You might not appreciate the following unless you're older than 39:n Just before the funeral services, the undertaker came up to the very elderly widow and asked, "How old was your husband?" "98," she replied, "two years older than me." "So you're 96," the undertaker commented. She responded, "Hardly worth going home, is it?"
* Reporter interviewing a 104-year-old woman: "And what do you think is the best thing about being 104?" the reporter asked. She simply replied, "No peer pressure."
* The nice thing about being senile is you can hide your own Easter eggs.

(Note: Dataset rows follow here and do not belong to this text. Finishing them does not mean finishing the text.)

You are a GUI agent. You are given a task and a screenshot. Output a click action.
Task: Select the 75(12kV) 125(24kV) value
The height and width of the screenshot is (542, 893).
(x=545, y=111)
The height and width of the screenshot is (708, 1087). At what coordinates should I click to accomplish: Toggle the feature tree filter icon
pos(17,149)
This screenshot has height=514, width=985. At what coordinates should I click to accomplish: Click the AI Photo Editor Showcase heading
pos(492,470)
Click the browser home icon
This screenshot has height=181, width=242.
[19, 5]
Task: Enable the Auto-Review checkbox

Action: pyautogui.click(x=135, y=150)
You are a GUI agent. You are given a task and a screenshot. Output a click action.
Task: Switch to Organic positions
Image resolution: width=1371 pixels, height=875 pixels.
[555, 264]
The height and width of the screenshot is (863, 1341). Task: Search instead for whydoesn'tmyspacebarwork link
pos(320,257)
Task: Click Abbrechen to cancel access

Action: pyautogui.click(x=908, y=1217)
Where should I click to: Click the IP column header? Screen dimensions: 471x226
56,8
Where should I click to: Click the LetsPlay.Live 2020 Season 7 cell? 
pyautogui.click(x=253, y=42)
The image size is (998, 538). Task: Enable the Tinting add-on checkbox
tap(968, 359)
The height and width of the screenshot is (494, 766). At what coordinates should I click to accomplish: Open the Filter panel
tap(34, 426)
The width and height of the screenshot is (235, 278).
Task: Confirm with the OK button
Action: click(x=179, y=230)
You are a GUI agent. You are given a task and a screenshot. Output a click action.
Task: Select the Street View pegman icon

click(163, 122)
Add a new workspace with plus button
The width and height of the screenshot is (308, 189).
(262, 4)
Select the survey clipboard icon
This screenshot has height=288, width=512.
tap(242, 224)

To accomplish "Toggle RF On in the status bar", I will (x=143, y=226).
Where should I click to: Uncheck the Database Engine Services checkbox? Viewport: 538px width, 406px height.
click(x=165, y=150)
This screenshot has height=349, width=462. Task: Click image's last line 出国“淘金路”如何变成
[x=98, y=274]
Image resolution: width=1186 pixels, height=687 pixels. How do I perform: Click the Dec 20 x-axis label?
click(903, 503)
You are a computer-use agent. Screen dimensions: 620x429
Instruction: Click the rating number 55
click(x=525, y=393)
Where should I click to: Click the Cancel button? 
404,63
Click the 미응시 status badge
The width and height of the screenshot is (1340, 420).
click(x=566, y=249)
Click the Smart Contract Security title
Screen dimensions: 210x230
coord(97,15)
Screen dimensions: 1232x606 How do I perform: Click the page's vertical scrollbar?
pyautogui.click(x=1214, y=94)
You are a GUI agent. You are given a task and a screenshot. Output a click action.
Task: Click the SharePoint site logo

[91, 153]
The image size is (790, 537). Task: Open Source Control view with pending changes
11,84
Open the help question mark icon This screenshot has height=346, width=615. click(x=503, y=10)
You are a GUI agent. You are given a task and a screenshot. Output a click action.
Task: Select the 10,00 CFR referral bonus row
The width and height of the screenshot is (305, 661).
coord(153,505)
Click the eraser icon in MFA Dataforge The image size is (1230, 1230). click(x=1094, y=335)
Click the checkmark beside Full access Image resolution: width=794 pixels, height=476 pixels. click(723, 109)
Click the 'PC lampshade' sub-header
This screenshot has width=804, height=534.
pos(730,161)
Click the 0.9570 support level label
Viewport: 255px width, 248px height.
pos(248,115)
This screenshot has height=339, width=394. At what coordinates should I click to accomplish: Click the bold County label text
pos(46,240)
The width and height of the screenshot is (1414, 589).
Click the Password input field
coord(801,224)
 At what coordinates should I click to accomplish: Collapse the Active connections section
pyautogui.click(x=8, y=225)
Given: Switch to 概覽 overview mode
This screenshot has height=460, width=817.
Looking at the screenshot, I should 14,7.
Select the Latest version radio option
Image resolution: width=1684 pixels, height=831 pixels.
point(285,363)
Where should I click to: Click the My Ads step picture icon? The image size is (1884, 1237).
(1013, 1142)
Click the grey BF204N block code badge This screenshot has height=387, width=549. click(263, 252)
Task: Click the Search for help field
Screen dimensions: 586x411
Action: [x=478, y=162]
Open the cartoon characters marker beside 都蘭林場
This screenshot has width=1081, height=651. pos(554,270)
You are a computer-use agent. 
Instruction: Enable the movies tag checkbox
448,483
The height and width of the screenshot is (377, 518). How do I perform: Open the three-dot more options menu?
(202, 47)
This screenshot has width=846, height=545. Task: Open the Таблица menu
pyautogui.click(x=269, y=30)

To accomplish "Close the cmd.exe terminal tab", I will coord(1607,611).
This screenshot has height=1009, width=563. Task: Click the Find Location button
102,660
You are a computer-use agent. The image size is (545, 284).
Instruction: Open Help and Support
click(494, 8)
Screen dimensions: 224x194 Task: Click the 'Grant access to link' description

* I've sure gotten old. I've had two bypass surgeries, a hip replacement and new knees, fought prostate cancer and diabetes. I'm half blind, can't hear anything quieter than a jet engine, take 40 different medications that make me dizzy, winded and subject to blackouts. Have bouts with dementia, have poor circulation, hardly feel my hands and feet anymore. Can't remember if I'm 89 or 98. Have lost all my friends. But, thank God, I still have my driver's license.
* I feel like my body has gotten totally out of shape, so I got my doctor's permission to join a fitness club and start exercising. I decided to take an aerobics class for seniors. I bent, twisted, gyrated, jumped up and down and perspired for an hour. But by the time I got my leotards on, the class was over.
* My memory's not as sharp as it used to be. Also, my memory's not as sharp as it used to be.
* These days about half the stuff in my shopping cart says, "For fast relief."
* The Senility Prayer: Grant me the senility to forget the people I never liked anyway, the good fortune to run into the ones I do, and the eyesight to tell the difference.
* Always remember this: You don't stop laughing because you grow old. You grow old because you stop laughing.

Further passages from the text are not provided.